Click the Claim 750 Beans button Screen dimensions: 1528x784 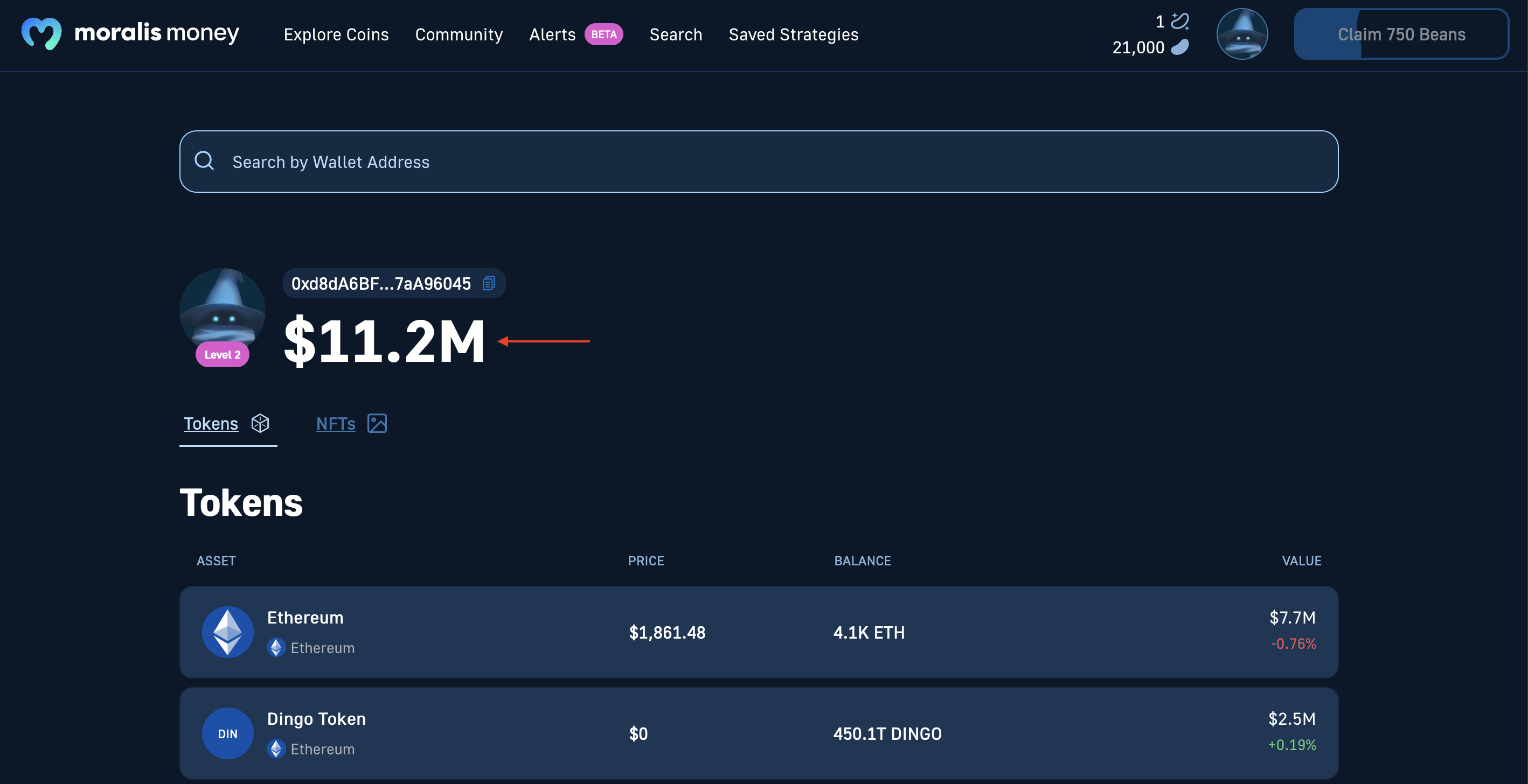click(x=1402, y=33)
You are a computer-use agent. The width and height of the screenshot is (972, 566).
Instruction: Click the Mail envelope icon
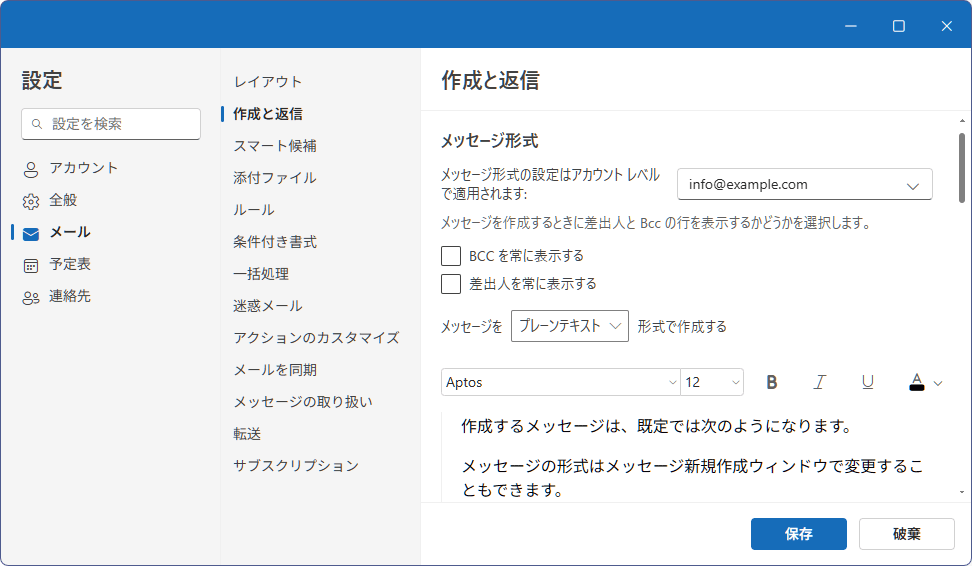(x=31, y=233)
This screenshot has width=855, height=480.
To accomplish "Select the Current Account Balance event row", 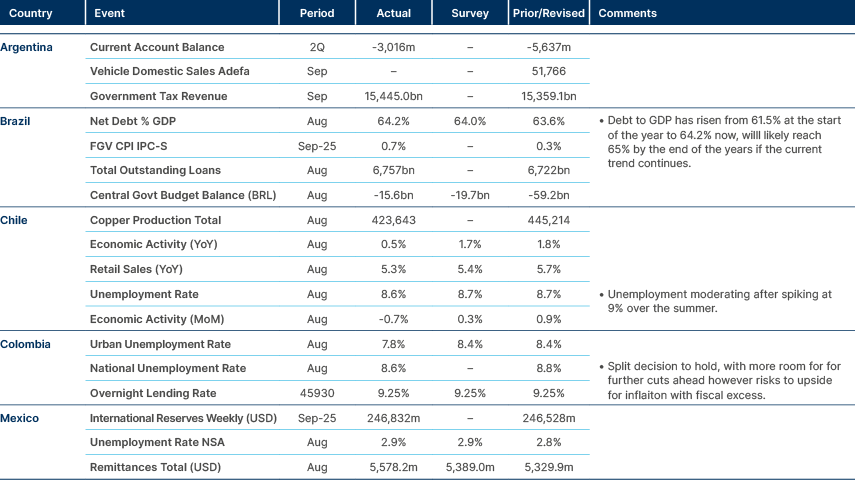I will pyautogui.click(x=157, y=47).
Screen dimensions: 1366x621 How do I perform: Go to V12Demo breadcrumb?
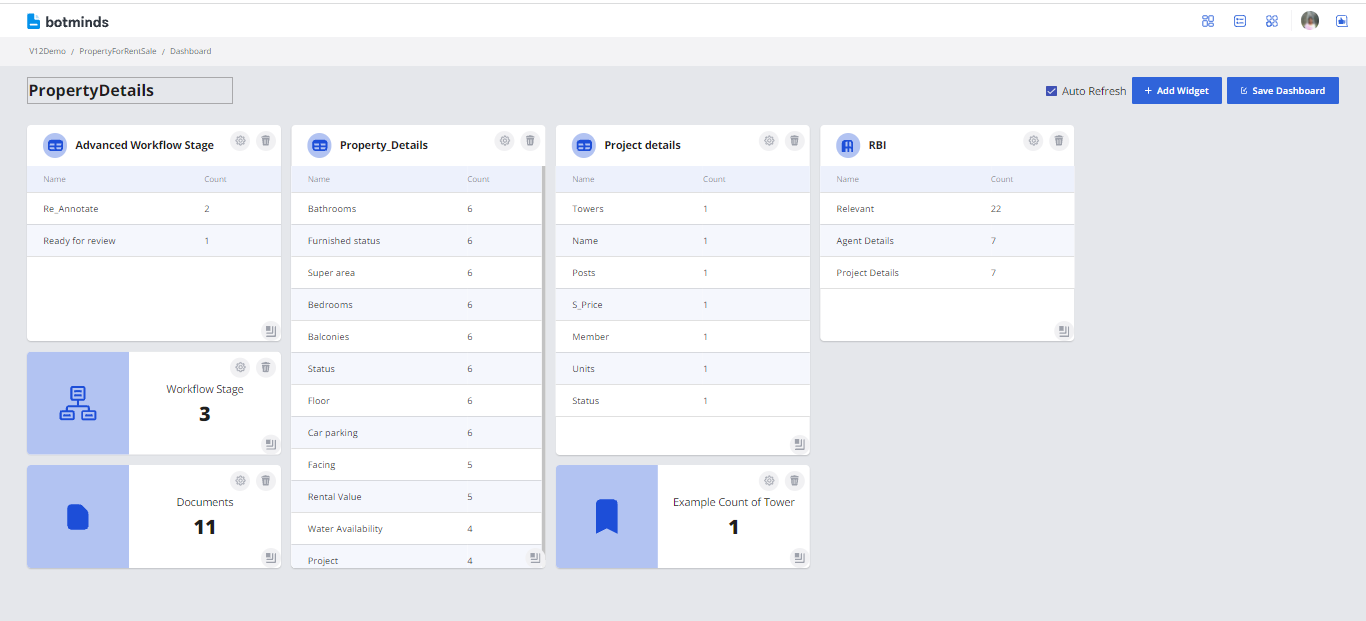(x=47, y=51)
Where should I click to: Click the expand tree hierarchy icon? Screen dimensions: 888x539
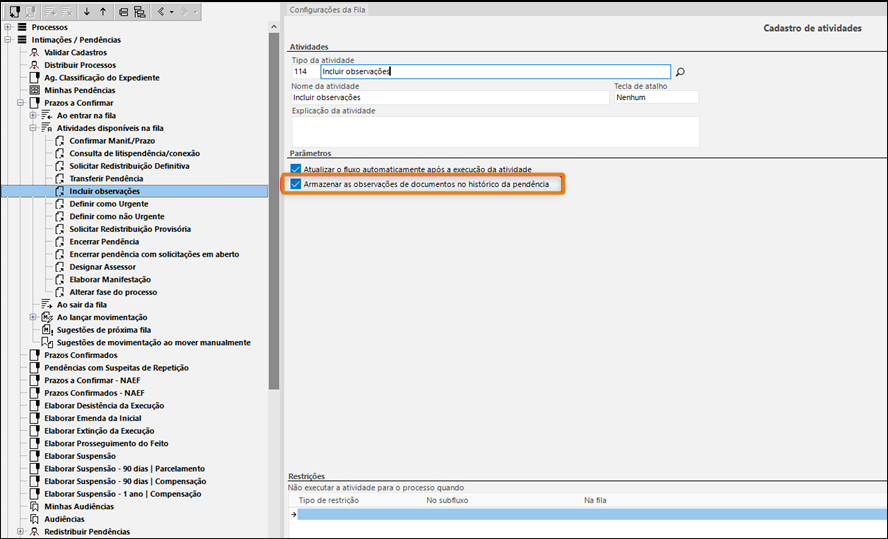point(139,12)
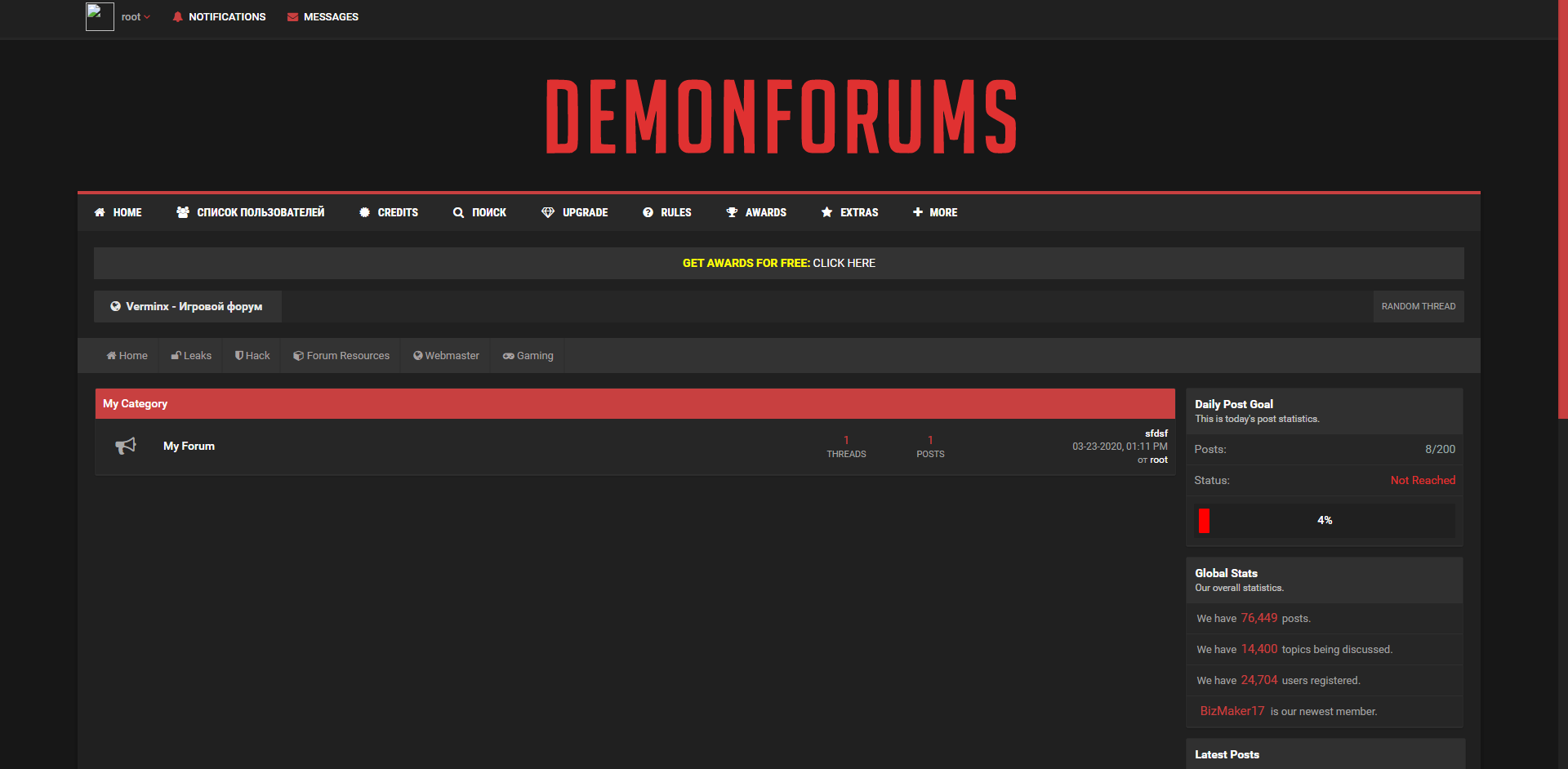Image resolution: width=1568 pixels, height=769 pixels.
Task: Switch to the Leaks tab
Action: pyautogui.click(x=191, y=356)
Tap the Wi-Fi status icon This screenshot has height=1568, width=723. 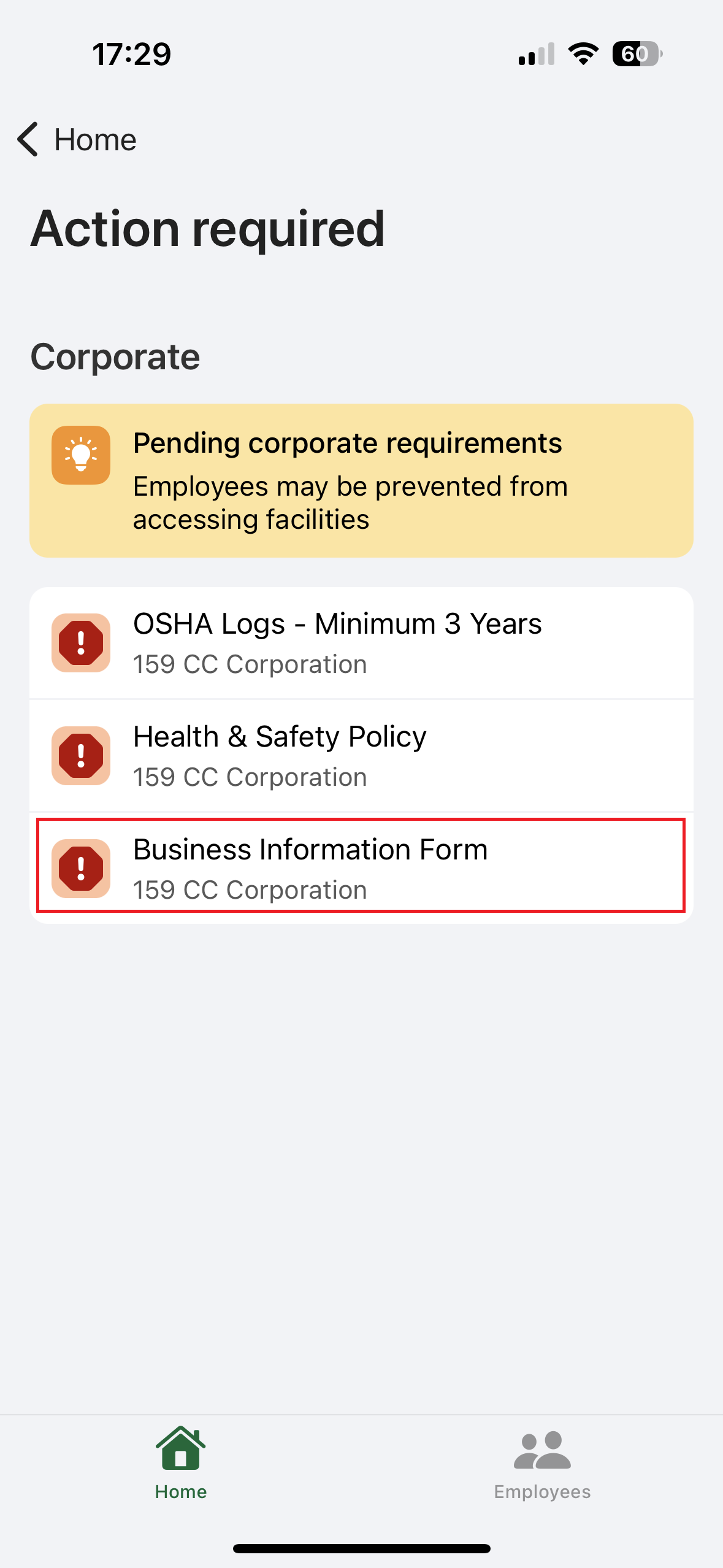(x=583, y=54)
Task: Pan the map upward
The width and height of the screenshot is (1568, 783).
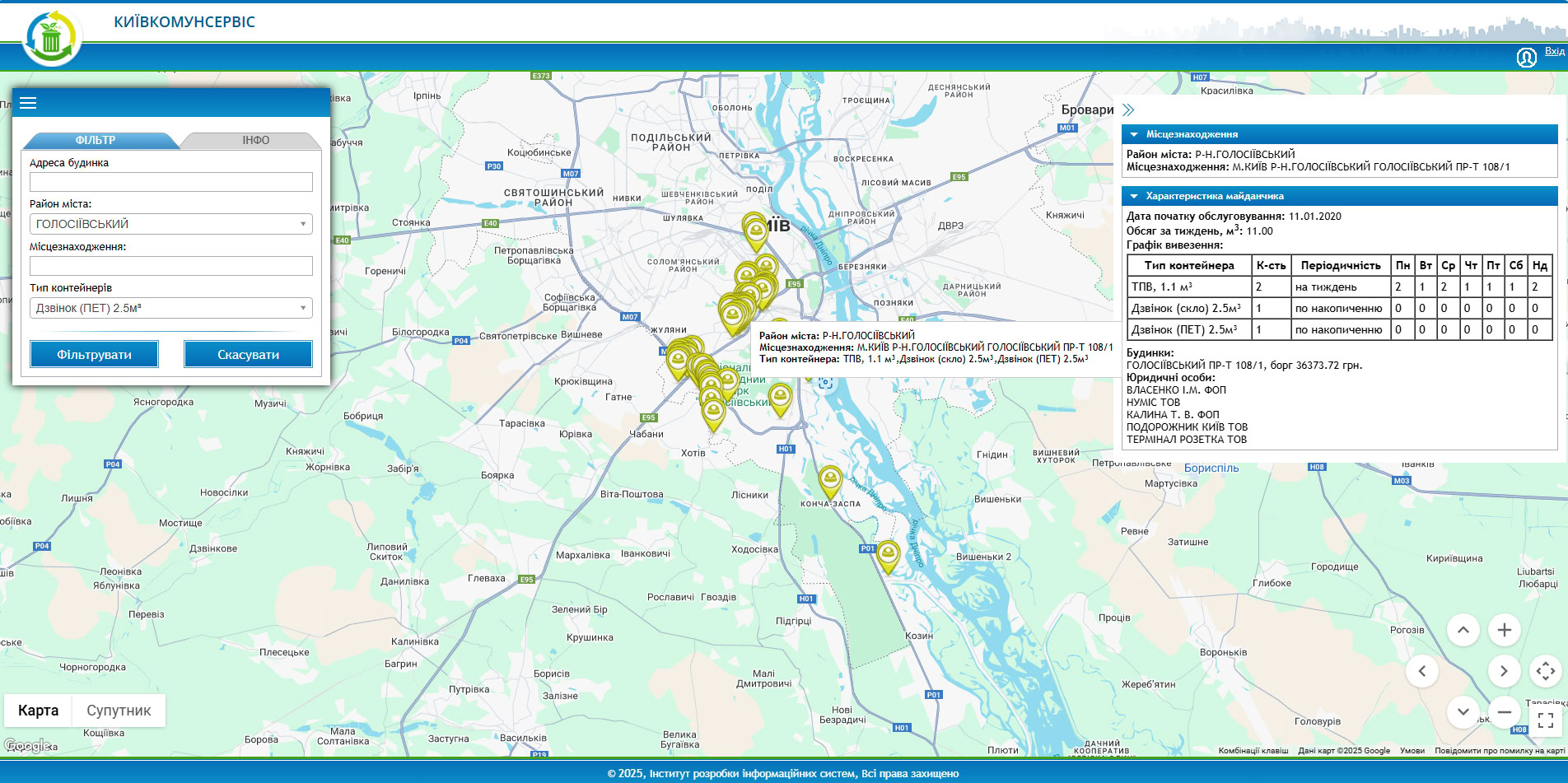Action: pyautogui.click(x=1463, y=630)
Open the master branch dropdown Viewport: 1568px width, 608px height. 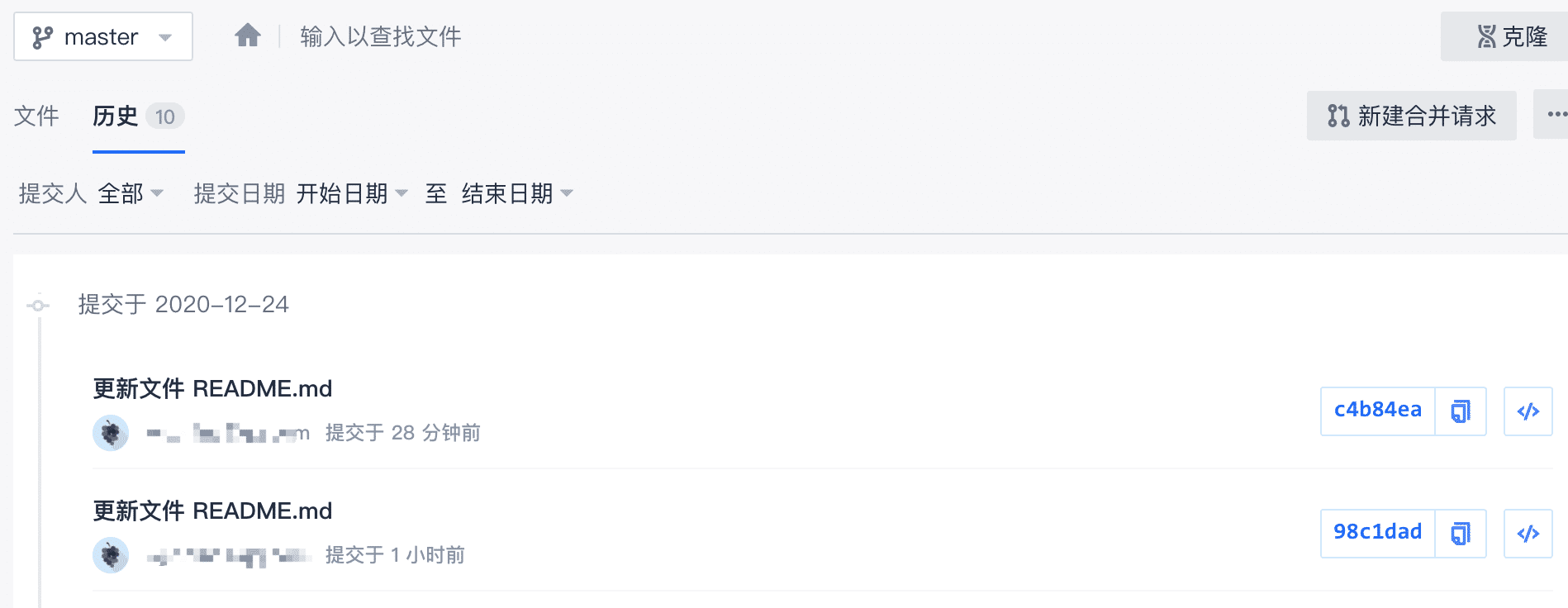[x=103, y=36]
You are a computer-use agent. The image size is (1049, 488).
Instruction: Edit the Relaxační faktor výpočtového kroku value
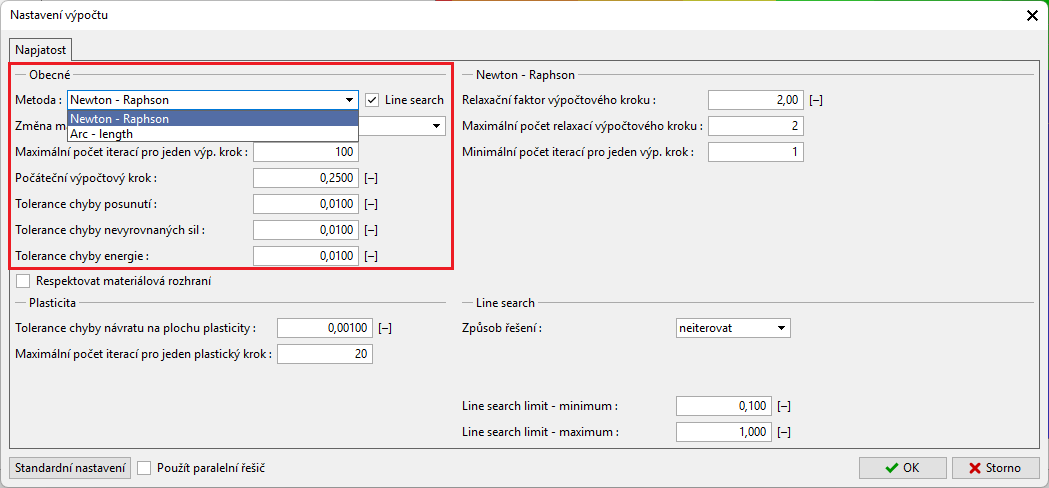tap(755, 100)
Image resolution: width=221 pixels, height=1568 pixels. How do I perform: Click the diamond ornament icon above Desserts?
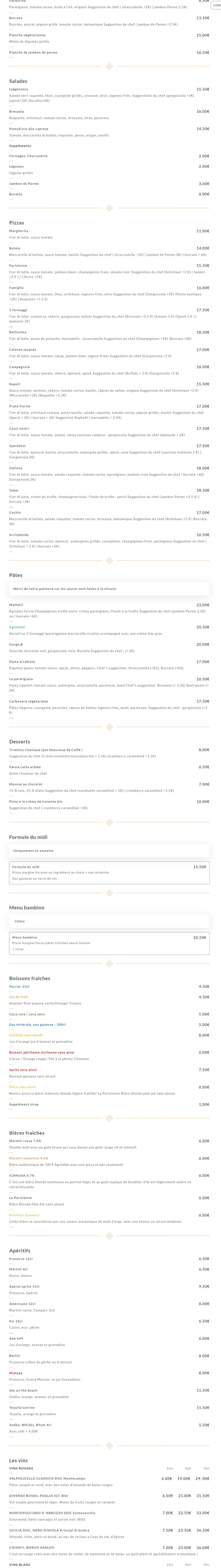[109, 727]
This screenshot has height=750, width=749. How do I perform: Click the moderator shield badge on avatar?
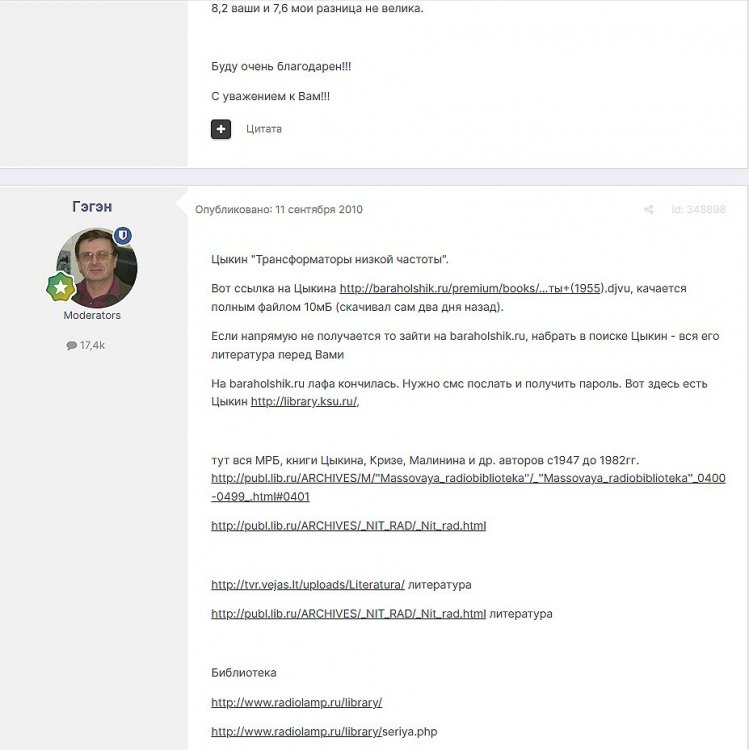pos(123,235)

══════════════════════════════

== Required action ==
Go through the entries. Report every line that contains the word "agent".

== Result for this exercise ==
You are a computer-use agent. The width and height of the screenshot is (972, 566).
You are a computer-use agent. The image size is (1049, 488).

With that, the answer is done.